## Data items
* Start *

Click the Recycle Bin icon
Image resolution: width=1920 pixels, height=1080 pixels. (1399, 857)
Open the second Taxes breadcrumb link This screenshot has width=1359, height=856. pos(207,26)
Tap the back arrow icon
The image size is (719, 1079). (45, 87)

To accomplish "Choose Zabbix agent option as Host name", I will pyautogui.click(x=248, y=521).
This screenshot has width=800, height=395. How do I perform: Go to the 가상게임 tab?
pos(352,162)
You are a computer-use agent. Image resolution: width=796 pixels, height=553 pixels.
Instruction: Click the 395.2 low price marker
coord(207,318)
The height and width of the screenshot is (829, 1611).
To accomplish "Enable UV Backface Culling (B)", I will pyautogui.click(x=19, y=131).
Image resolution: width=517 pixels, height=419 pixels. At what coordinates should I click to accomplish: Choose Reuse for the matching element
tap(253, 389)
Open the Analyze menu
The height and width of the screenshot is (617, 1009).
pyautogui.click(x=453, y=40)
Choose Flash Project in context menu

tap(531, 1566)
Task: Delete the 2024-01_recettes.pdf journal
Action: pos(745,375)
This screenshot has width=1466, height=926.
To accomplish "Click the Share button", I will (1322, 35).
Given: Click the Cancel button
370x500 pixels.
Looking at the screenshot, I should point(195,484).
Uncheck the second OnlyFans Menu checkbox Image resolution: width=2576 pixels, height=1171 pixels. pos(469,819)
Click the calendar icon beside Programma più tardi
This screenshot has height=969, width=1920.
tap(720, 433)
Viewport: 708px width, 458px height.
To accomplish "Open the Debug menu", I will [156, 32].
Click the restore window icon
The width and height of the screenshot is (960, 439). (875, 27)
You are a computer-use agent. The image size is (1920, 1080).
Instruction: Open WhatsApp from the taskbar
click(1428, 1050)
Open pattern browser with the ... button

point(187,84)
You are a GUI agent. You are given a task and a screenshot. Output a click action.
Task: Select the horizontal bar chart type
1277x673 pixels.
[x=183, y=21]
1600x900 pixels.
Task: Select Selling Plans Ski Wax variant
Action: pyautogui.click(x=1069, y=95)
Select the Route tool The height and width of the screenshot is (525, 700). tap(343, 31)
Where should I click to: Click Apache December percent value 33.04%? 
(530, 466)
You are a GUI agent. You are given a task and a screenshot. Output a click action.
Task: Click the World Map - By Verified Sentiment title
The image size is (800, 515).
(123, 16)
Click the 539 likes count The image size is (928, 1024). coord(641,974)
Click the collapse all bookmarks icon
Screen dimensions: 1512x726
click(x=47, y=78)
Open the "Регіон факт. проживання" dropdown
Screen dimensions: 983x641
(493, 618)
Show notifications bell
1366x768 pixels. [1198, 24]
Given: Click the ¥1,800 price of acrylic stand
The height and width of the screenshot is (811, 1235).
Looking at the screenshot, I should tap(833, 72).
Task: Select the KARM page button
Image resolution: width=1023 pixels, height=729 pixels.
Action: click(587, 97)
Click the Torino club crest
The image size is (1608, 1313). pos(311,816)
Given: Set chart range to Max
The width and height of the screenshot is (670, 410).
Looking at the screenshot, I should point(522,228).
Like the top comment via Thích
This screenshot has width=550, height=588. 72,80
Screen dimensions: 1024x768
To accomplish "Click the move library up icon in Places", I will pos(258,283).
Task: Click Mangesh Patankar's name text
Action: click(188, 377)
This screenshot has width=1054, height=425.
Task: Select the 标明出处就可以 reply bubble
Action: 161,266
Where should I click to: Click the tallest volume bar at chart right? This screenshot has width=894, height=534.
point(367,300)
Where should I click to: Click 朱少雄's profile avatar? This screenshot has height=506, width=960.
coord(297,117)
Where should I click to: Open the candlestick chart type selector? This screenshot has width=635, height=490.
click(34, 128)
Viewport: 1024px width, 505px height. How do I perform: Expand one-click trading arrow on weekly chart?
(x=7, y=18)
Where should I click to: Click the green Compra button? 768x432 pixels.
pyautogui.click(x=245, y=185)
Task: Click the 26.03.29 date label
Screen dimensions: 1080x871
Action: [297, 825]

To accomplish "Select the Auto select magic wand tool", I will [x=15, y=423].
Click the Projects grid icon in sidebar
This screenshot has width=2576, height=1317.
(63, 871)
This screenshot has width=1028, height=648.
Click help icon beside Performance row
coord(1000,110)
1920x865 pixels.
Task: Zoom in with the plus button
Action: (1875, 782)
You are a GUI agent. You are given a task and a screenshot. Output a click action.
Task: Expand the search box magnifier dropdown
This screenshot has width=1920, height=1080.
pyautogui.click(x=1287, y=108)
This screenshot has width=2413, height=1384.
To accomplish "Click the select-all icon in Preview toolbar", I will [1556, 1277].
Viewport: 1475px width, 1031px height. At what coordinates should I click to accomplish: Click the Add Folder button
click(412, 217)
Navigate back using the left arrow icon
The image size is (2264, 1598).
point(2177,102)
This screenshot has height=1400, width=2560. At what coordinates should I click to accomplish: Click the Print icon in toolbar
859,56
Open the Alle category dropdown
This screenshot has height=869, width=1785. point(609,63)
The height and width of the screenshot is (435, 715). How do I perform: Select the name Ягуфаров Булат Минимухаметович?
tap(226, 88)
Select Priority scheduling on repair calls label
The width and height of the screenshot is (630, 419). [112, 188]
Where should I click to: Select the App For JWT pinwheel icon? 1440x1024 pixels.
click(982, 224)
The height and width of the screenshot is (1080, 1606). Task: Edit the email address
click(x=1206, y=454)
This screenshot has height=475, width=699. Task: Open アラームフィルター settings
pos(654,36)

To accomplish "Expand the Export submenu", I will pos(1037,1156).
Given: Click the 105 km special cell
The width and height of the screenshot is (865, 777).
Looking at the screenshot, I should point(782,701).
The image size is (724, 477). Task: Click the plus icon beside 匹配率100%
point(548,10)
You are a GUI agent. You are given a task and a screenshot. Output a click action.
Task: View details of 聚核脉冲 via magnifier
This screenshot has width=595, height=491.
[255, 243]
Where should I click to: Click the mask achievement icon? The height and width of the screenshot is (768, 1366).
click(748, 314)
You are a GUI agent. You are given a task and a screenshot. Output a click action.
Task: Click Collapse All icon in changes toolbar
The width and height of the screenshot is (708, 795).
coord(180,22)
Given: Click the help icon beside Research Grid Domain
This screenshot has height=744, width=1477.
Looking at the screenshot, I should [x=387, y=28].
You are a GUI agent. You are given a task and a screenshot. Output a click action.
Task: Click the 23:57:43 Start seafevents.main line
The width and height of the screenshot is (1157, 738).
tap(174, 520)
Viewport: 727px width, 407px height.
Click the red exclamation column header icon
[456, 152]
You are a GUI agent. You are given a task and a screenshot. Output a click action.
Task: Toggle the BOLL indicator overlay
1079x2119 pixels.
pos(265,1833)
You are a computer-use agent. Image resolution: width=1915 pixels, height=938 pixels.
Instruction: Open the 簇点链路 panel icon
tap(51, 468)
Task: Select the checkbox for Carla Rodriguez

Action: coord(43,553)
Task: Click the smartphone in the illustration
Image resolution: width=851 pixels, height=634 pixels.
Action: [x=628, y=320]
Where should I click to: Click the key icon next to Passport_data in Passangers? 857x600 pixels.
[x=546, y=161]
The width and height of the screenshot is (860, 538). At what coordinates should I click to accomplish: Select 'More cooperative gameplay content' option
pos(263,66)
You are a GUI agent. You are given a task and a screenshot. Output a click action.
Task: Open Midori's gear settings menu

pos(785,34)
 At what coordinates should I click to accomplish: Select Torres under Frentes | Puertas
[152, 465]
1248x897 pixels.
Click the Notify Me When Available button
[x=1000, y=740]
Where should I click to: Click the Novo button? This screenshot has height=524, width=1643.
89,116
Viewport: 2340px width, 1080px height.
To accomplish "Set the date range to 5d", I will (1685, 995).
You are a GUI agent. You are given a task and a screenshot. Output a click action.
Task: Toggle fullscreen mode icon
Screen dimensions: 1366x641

* End *

## Exercise brief
Extract everything from the line containing "The height and width of the screenshot is (1080, 1606)." down to the line containing "tap(174, 520)", and reproduce those lines verbatim, with both end lines included.

## Answer for the task
The height and width of the screenshot is (1080, 1606). Task: Edit the email address
click(x=1206, y=454)
This screenshot has height=475, width=699. Task: Open アラームフィルター settings
pos(654,36)

To accomplish "Expand the Export submenu", I will pos(1037,1156).
Given: Click the 105 km special cell
The width and height of the screenshot is (865, 777).
Looking at the screenshot, I should point(782,701).
The image size is (724, 477). Task: Click the plus icon beside 匹配率100%
point(548,10)
You are a GUI agent. You are given a task and a screenshot. Output a click action.
Task: View details of 聚核脉冲 via magnifier
This screenshot has width=595, height=491.
[255, 243]
Where should I click to: Click the mask achievement icon? The height and width of the screenshot is (768, 1366).
click(748, 314)
You are a GUI agent. You are given a task and a screenshot. Output a click action.
Task: Click Collapse All icon in changes toolbar
The width and height of the screenshot is (708, 795).
coord(180,22)
Given: Click the help icon beside Research Grid Domain
This screenshot has height=744, width=1477.
Looking at the screenshot, I should [x=387, y=28].
You are a GUI agent. You are given a task and a screenshot. Output a click action.
Task: Click the 23:57:43 Start seafevents.main line
The width and height of the screenshot is (1157, 738).
tap(174, 520)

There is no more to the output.